Suggested/optional Textbook
- An introductory Python for data analysis book or OER resource
- Online vendor documentation for Power BI, Streamlit, and Python-in-Excel tools. These are recommended for deeper follow-up but not needed to complete the track.
At-Home Computer Requirements
- A laptop or desktop capable of running a modern web browser (Chrome/Edge/Firefox)
- Reliable internet access to use cloud-based tools (Google Colab, Streamlit Community Cloud, Power BI service)
- A working installation of Microsoft Excel and Power BI Desktop (Windows strongly preferred for Power BI compatibility)
- Permission to install add-ins or lightweight tools as needed (for Python in Excel scenarios)
Please note that content is subject to change or modification based on the unique needs of the track participants in attendance.
Agenda
Feb. 13 – Google Colab & External APIs
- Class Introductions and goal setting for integrating these tools into community college courses
- Introduction to Google Colab and Python refresher
- Using yfinance and cryptocurrency/market APIs (e.g., Coingecko) in Colab
- Exploring datasets from Kaggle in Colab and framing them as student labs
Feb. 20 – Python in Excel (Boardflare or similar)
- Installing and configuring a Python-in-Excel add-in
- “Hello World” in Excel with Python functions
- Using functions such as WORDCLOUD, EXCHANGE_RATE, and VADER_SENTIMENT to create spreadsheet-based labs
- Explore how to obtain a free Mistral AI API key and call its LLM from Python in Excel to power AI-assisted spreadsheet activities.
- Exploring AI helper functions (e.g., AI_CHOICE, AI_ASK, AI_LIST, AI_TABLE)

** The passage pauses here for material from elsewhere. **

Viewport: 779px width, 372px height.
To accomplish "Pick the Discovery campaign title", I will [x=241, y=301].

- Open exploration and adaptation time for participants to prototype their own Excel labs
Feb. 27 – Streamlit I
- Introduction to the Streamlit framework and the framework’s app-building mindset
- “Hello World” Streamlit app from a Colab/Notebook workflow
- Deploying Streamlit apps to a hosted environment (e.g., Community Cloud)
- Creating a simple multipage app suitable for a student project
- Exploration time to refine or extend sample apps
Mar. 6 – Streamlit II (Chatbots & AI Apps)

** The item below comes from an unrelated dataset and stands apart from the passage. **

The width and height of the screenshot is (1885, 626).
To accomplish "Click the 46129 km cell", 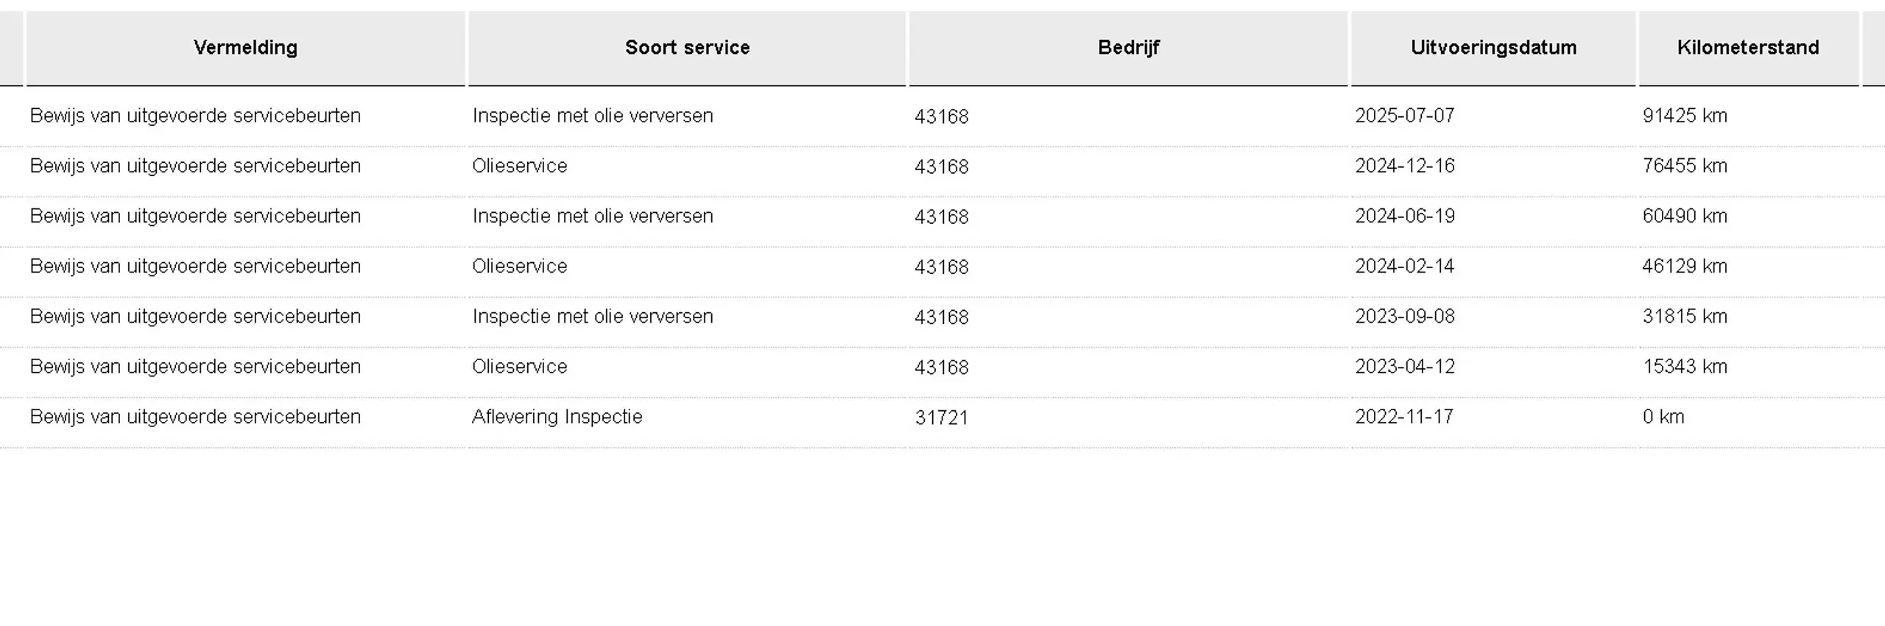I will (x=1685, y=266).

- Recap of Streamlit basics and architecture
- Building chatbot-style apps: Echo bot, Chat bot, and AI-augmented chat bot.
- Discussing instructional uses: demos, guided labs, and capstone mini-projects
- Work time to customize chatbot labs for participants’ own classes
Mar. 13 – Power BI & Python
- Power BI quick start: importing data and building basic reports
- Importing data using Python scripts within Power BI
- Transforming data using Python in Power Query or Python visuals
- Visualizing data with Python libraries (e.g., Seaborn) inside Power BI
- Designing a complete Power BI + Python lab that students can perform in one or two class sessions
Instructor
Chris Santo is residential faculty in the Mathematics, Computer Science, and Engineering Division at Scottsdale Community College, part of the Maricopa Community College District, where he teaches courses in Java programming, data structures, data analytics, Tableau, Power BI, and Python for data analytics. He has taught mathematics, computer science, and computer information systems courses across multiple Maricopa colleges, including Glendale, Paradise Valley, Scottsdale, Rio Salado, and Mesa Community College, since 2008.

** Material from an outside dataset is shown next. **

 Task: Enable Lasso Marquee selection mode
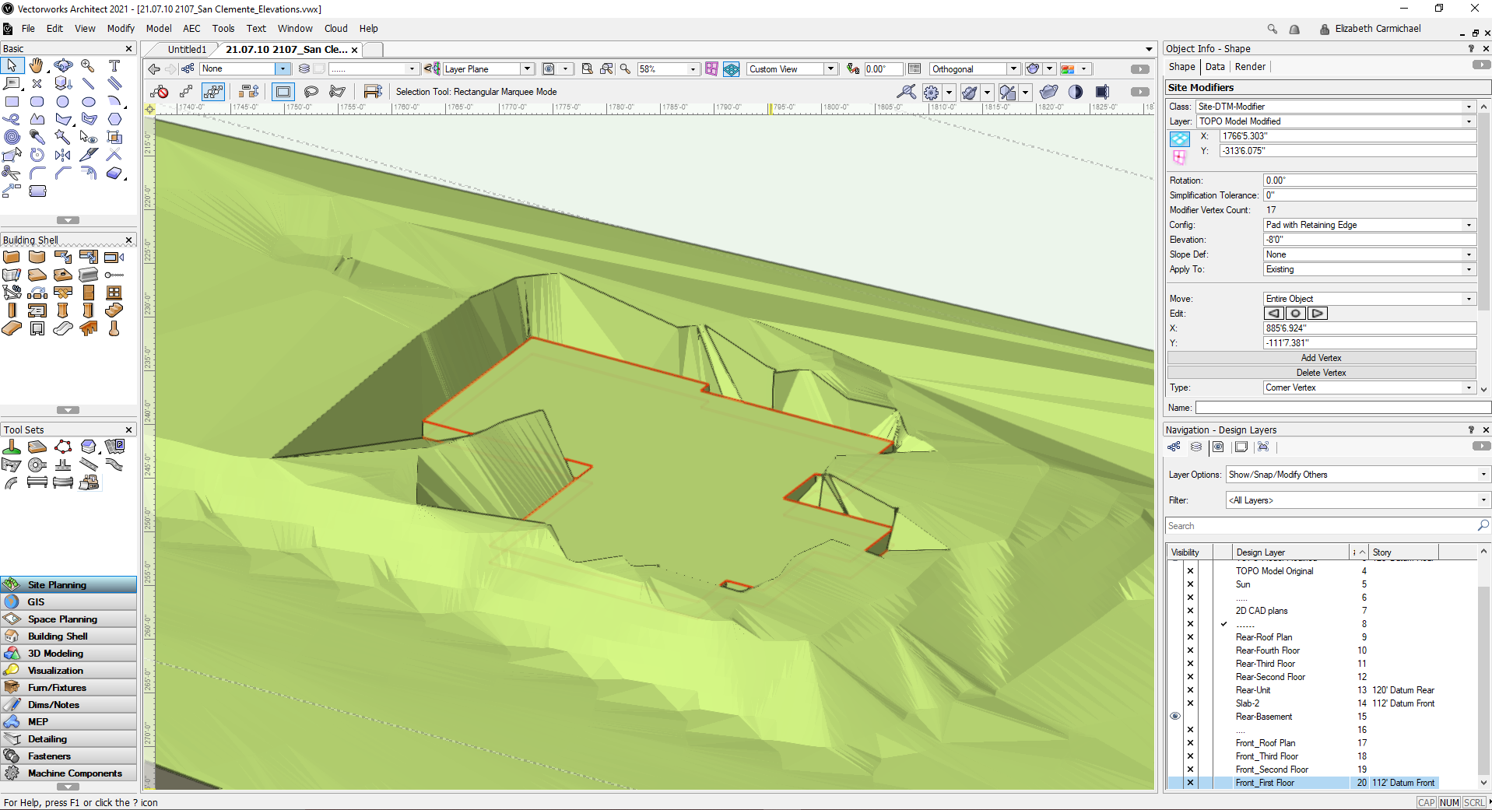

Chris has more than 30 years of experience in the information technology sector, spanning roles in computer lab management, technical support, systems administration, application development, database programming, systems integration, project management, IT management, and reliability-focused consulting. His work bridges industry and academia, using data analytics and advanced IT solutions to improve enterprise operations while mentoring the next generation of technologists.
He also teaches in the Master of Information Studies program at Trine University and is a Certified Reliability Leader (CRL). Chris is currently pursuing a Ph.D. in Computer Science with a concentration in Artificial Intelligence at the University of Southern Mississippi, and holds an MS in Computer Science (Cybersecurity and Big Data, with distinction) and an MBA from Arizona State University, an MS in Information Sciences and Telecommunications from the University of Pittsburgh, and a BS in Mathematics and Computer Science from PennWest California.